I know this question has been posted a few times but it doesn't seem like anyone has specifically answered my question.

I have recently purchased a house built in 1937. The House is GREAT but.....the downstairs has a drop ceiling that looks like I should put in a cubicle as opposed to a bed room. I want to remove the drop ceiling and.......(NO IDEA). 

I need a step by step on how to remove a drop ceiling and hopefully some ideas on what would look good. There are no air ducts downstairs and I have yet to lift the tiles to check the integrity of the original structure. I am new to DIY, the forum and the act of, but I have help. 

I would just like to get some ideas and some instructions so I can try and get better at fixing things myself. As the project advances I will post pictures so if you answer my questions you can vicariously see the fruits of your labors. PLEASE PLEASE HELP!!!


----------



## Bud Cline (Mar 12, 2006)

Usually when a drop ceiling is installed in a house of that vintage it is there to hide something. I would first remove some panels and see what surprises lay in store for you above the grid. You may change your mind.

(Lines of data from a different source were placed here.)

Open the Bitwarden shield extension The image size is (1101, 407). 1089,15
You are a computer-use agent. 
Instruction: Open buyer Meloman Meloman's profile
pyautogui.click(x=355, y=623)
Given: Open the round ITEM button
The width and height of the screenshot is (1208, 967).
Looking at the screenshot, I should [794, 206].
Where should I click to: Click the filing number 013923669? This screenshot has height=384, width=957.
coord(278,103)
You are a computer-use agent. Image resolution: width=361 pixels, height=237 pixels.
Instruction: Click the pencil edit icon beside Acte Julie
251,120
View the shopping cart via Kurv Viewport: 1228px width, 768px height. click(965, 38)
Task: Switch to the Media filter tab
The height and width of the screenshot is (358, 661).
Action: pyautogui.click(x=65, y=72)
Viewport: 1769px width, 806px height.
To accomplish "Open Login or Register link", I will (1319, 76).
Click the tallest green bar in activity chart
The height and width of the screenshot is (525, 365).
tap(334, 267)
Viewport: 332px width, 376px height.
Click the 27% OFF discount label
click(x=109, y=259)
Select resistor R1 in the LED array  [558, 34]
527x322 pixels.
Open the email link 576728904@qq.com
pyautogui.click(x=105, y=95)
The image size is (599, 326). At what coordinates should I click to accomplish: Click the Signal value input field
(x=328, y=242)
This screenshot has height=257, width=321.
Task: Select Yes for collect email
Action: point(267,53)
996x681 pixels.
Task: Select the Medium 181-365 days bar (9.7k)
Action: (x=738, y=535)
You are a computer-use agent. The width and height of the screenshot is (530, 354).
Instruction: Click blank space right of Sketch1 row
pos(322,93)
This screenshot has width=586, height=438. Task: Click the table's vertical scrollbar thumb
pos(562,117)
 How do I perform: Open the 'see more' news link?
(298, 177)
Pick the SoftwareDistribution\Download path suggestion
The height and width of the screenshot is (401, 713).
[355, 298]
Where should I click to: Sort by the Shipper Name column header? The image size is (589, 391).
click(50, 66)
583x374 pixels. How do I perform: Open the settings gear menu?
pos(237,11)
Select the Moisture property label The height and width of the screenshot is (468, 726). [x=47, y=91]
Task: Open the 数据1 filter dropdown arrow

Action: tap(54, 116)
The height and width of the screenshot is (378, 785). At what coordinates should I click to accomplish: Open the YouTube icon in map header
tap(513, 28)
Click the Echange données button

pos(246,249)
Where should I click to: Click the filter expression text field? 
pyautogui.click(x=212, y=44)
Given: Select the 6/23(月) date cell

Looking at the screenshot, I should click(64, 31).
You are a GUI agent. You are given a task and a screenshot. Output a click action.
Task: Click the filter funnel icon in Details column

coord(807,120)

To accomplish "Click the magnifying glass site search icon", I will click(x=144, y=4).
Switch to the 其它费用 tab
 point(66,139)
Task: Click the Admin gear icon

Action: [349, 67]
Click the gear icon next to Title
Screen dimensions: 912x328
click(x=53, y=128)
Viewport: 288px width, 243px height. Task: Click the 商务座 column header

Next issue is in a house of that vintage the walls are probably made of plaster. This can be done several ways but usually attaching the necessary wall angles will disrupt the integrity of the wall covering material (plaster) and will cause untold damage when the angles are removed.

Do some exploration first and see what is really there then report back and we'll see what the next move is.


----------



## alewiska (Nov 22, 2011)

*Drop Ceiling*

Thanks for your pointers. I'll be looking into why that ceiling was put in very soon and taking some pictures to post in case you spot something I don't that may prevent/discourage me from removing it.

I don't know how to tell if these are plaster walls or not so any tips could be useful....I'm new to this so please don't judge haha.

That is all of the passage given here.